A pair of sacks and a fumble recovery against Lawrence and Junction City aided both road wins. Even then, Carpenter’s coaches feel he’s just beginning to scratch the surface of the player he can be moving forward.
“He has a stoic personality, but when it’s game or practice time and time to be physical, he comes to work,” defensive line coach Derek Goble said. “He plays with such a great motor.”
Varsity playing time wasn’t a matter of if, but when for Carpenter. As a sophomore, he sat behind Tyler Dorsey and his 89 tackles on the depth chart. Through the course of the year, he became one of the most talked about underclassmen on Derby’s roster, seeing that he was ripe for the picking when it came to putting together a 2020 depth chart.
“You could see how special Andon was going to be,” Goble said. “He showed those flashes in those JV games of being that special player. He stepped into some big shoes of Dorsey at that nose [tackle] position.”
With then seniors Daniel Archer and Seth Smith also in the mix, Goble said the current group of linemen had to sit patiently in the passenger seat. With roster turnover and moving Carpenter and teammates Quentin Dorsey, Kaleb Gifford and Isaac Swetnam into starting spots this fall, there were understandable growing pains.
The group took its punches in Derby’s 45-14 season-opening loss to Mill Valley and again in its 36-35 loss to Maize on Oct. 16. At the same time, the defensive line felt it could become a strength in the playoffs rather than a weakness due to inexperience.
“We came to practice with a physical, mean, working mentality,” Goble said after its second loss against Maize. “They worked hard all year, but there wasn’t that edge. We found it after that game.”
With that progression came a shift of mentalities from opposing offensive coaches. While staying between the tackles may have been a way to expose Derby’s inexperience initially, Carpenter and his teammates’ progression have made an impact through each level of its defense.
“Andon and the other defensive linemen are being more physical and forcing linemen to take care of the three guys up front and freeing up linebackers to make plays,” Goble added.
Carpenter helped Derby put its proverbial foot down on Junction City’s season in Friday night’s sub-state win.
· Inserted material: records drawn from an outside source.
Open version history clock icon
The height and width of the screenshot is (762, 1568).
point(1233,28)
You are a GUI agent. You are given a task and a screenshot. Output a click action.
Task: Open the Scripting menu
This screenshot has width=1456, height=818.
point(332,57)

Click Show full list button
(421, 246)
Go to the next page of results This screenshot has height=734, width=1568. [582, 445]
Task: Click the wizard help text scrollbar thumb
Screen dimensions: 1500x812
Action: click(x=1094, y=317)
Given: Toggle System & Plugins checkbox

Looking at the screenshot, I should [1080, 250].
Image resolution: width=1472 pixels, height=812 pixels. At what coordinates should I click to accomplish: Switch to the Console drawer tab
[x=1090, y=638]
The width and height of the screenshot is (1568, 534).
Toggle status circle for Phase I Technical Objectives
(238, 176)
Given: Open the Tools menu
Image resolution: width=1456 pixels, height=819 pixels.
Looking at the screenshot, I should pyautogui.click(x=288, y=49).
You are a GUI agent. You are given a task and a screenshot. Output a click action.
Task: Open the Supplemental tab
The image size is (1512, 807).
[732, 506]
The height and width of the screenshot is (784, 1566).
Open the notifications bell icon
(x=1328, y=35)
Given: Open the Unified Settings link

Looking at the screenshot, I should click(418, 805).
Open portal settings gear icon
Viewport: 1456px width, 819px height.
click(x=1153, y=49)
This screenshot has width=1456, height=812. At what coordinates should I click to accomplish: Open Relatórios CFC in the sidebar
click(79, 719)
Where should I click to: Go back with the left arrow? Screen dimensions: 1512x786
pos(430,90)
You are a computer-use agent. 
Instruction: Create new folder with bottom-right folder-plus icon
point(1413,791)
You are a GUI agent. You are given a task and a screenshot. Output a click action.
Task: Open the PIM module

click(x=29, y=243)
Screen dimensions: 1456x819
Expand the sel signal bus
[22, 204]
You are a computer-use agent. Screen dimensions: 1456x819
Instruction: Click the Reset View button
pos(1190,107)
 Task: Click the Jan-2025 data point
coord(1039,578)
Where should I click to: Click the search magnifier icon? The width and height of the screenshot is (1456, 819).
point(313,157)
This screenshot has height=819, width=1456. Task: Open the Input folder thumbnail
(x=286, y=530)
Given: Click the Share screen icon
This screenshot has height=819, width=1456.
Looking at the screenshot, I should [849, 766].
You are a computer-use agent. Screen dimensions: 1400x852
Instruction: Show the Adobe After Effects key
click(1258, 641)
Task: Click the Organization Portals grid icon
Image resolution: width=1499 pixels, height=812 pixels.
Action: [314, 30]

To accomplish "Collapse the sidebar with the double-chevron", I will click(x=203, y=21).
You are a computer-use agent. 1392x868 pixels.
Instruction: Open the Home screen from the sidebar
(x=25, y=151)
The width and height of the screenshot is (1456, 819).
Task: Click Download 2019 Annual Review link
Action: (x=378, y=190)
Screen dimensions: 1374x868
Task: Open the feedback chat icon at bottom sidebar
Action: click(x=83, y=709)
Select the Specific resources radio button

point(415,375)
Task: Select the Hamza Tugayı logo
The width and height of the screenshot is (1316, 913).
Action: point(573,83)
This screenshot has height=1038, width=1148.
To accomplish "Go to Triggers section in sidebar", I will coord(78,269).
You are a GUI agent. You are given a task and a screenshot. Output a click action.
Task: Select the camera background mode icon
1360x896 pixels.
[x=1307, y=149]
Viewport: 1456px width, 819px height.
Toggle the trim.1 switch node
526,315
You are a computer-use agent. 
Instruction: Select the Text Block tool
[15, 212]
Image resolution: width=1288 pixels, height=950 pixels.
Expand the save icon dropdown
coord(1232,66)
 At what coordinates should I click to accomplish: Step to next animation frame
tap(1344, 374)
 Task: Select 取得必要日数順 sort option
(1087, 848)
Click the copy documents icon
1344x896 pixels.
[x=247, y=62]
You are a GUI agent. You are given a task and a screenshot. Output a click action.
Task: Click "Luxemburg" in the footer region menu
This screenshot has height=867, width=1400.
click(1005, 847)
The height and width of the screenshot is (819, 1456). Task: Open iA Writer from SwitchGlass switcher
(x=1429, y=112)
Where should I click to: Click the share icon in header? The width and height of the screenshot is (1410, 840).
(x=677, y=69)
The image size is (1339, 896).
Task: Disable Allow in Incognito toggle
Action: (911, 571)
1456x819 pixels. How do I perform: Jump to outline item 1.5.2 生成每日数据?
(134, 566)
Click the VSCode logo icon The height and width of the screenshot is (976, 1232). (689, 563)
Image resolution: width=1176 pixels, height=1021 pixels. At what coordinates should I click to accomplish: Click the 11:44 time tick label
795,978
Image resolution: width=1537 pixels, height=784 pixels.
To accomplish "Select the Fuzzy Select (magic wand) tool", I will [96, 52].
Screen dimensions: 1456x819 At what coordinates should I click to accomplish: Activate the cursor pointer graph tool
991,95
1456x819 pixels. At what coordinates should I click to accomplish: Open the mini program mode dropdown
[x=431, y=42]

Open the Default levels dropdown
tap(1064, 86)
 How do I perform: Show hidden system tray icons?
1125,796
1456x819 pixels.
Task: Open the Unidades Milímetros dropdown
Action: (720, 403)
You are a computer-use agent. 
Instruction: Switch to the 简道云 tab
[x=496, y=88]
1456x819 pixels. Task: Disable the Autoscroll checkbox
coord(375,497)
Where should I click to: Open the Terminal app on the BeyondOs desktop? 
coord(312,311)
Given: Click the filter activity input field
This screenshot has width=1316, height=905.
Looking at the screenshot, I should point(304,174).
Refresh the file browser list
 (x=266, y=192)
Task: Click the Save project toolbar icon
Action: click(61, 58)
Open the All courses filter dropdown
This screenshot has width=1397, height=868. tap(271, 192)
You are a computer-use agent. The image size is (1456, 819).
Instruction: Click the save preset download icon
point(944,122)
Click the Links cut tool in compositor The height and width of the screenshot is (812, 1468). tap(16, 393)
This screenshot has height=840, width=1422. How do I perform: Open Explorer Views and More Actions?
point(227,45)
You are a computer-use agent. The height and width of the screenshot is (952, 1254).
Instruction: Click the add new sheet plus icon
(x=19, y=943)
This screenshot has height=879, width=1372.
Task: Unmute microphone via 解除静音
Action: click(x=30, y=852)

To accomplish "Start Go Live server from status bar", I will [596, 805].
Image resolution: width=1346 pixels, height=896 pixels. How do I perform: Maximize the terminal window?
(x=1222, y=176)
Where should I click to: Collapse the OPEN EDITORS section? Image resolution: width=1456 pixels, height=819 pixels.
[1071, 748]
Having seen it score two touchdowns in the third quarter, the junior kickstarted two turnovers on downs with a sack of Blue Jay quarterback Andrew Khoury in Panther territory.
“He is a bit reserved and when he makes those plays, it builds his confidence,” Goble said. “When he is physical and whipping that guy in front of him, you see that confidence build through the game.”
While the door to Derby’s seventh state championship is coming on Saturday, Goble said he and his staff are thrilled to work with Carpenter in preparation of his senior season.
“I really see him buckling down and doing everything he needs to do to be the best nose guard in the state of Kansas,” Goble said. “I think he could be that guy.”